§ **Vorliegender Text**:
Es ist sehr erniedrigend, Doping zu nehmen“, hat Rolf Aldag, Sportdirektor beim Team T-Mobile, am Donnerstag auf einer Pressekonferenz in Bonn gesagt – Aldag hat aus eigener Erfahrung gesprochen. Minuten später nur hat Erik Zabel, Rennfahrer aus Leidenschaft, für sich die Sinnfrage gestellt, unter Tränen. Auch Zabel, noch aktiv und über Jahre hinweg hinter Jan Ullrich die Nummer zwei des deutschen Radsports, hat gedopt. Die Lebenslügen zweier Hochleistungssportler sind hier plötzlich auf den Tisch gekommen, die Bekenntnisse zweier Stars, die lange schon wussten, dass sie ohne das eine nicht zum anderen hätten werden können.

Ja, eine denkwürdige Stunde war das, die alle Chancen hat, in die Sportgeschichte einzugehen; nein, nicht als Stunde null einer in Verruf geratenen Sportart, so naiv muss keiner sein. Aber mit ein wenig Glück und gutem Willen könnte es eine Zäsur werden im Radsport, ein Etappensieg der Wahrnehmung. Eine Zeit lang besteht die Chance, dass das von den übermenschlichen Leistungen angefixte Publikum am Wegesrand und vor den Fernsehschirmen im Hauptfeld den Ehrlichen (an-)erkennt und nicht den Dummen. Nun muss diese Chance genutzt werden, dass der Ehrliche auch mal wieder Gelegenheit hat, als Erster im Ziel anzukommen.

§ **Gegebene Daten**:
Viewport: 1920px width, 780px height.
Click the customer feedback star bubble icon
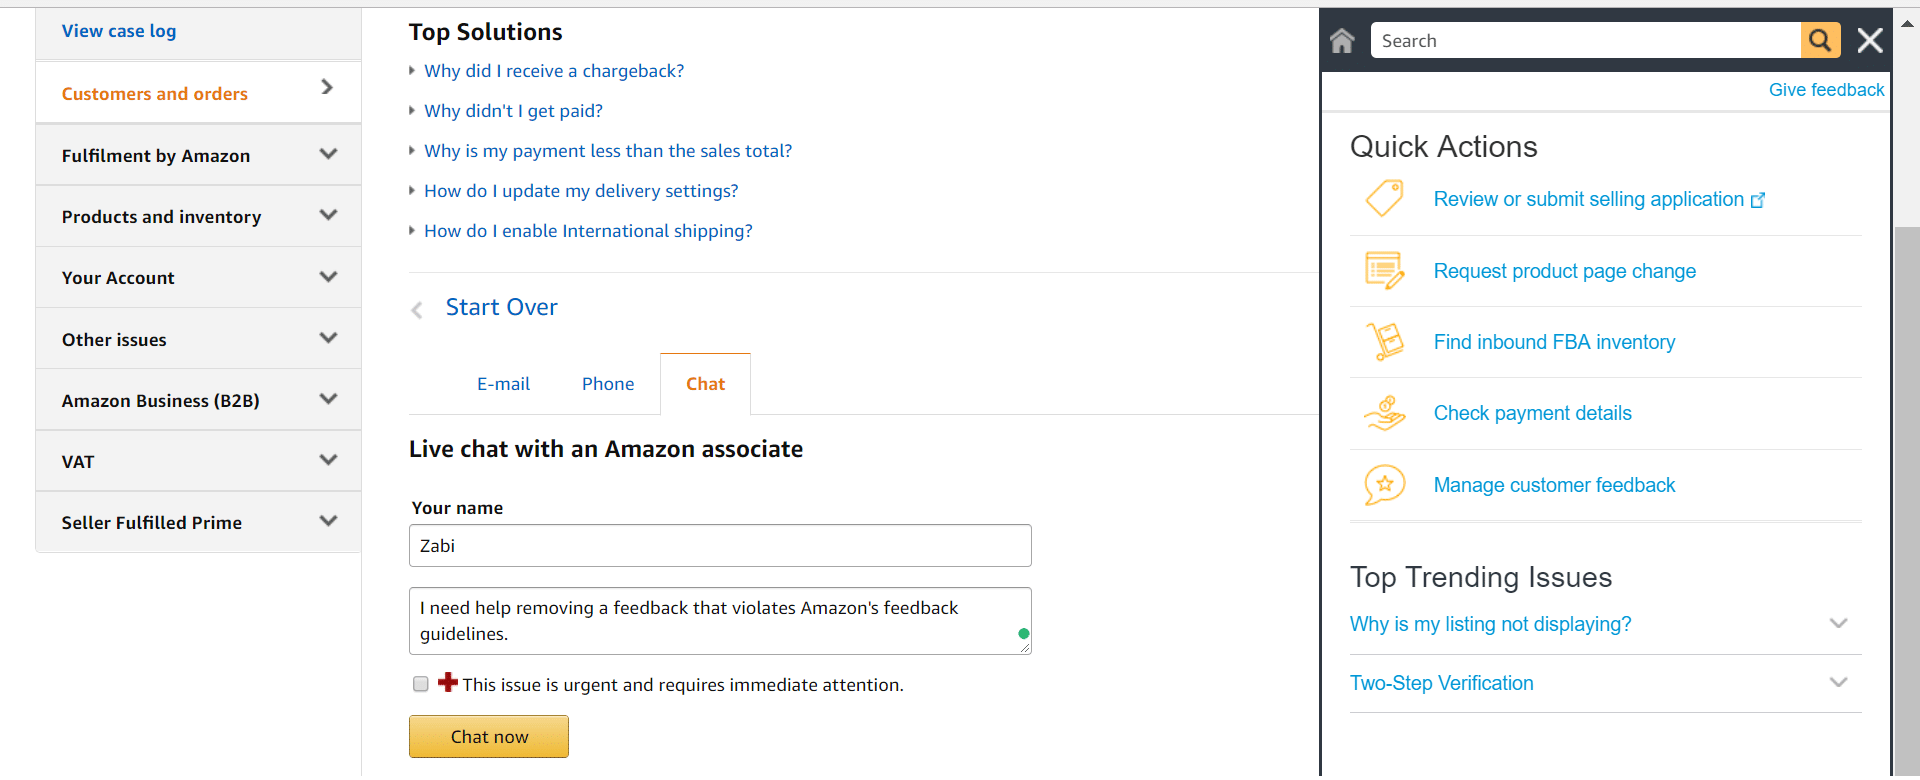click(x=1385, y=485)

§ **Aufgabe 1**:
In welcher Stadt fand laut dem Text über die Dopinggeständnisse die Pressekonferenz statt?
§ **Aufgabe 2**:
Schreib aus dem Text über die Dopinggeständnisse den Abschnitt zwischen „Ja, eine denkwürdige“ und „im Ziel anzukommen.“ einschließlich wortgetreu ab.
§ **Aufgabe 3**:
Führe den Text über die Dopinggeständnisse im Radsport nach seinem letzten Satz fort.
Die Daten sind eigenständiges Material und gehören nicht zum Text über die Dopinggeständnisse.

§ **Erwartete Antwort 1**:
In Bonn.

§ **Erwartete Antwort 2**:
Ja, eine denkwürdige Stunde war das, die alle Chancen hat, in die Sportgeschichte einzugehen; nein, nicht als Stunde null einer in Verruf geratenen Sportart, so naiv muss keiner sein. Aber mit ein wenig Glück und gutem Willen könnte es eine Zäsur werden im Radsport, ein Etappensieg der Wahrnehmung. Eine Zeit lang besteht die Chance, dass das von den übermenschlichen Leistungen angefixte Publikum am Wegesrand und vor den Fernsehschirmen im Hauptfeld den Ehrlichen (an-)erkennt und nicht den Dummen. Nun muss diese Chance genutzt werden, dass der Ehrliche auch mal wieder Gelegenheit hat, als Erster im Ziel anzukommen.

§ **Erwartete Antwort 3**:
Denn wenn man Aldags erschütternden Satz richtig liest, bedeutet er: Damals saß ich im Sattel und konnte nicht anders! Der über das menschliche Leistungsvermögen hochgezüchtete Mikrokosmos Profi-Radsport hat seinen heimlichen Tribut gefordert, über jegliche Grenze der Selbstachtung hinaus. Es ist das Jobprofil einer Berufsgruppe mit Halbwelt-Anmutung, das da gezeichnet wird.

Wenn nun das große Reinemachen im Radsport einsetzt, dann nur, weil erste Selbstreinigungskräfte zu wirken beginnen. Noch ist es vornehmlich der Dreck aus der Vergangenheit, der gerade an die Oberfläche gekehrt wird, schon weniger der aus der Gegenwart.

Wie, ist da keiner mehr?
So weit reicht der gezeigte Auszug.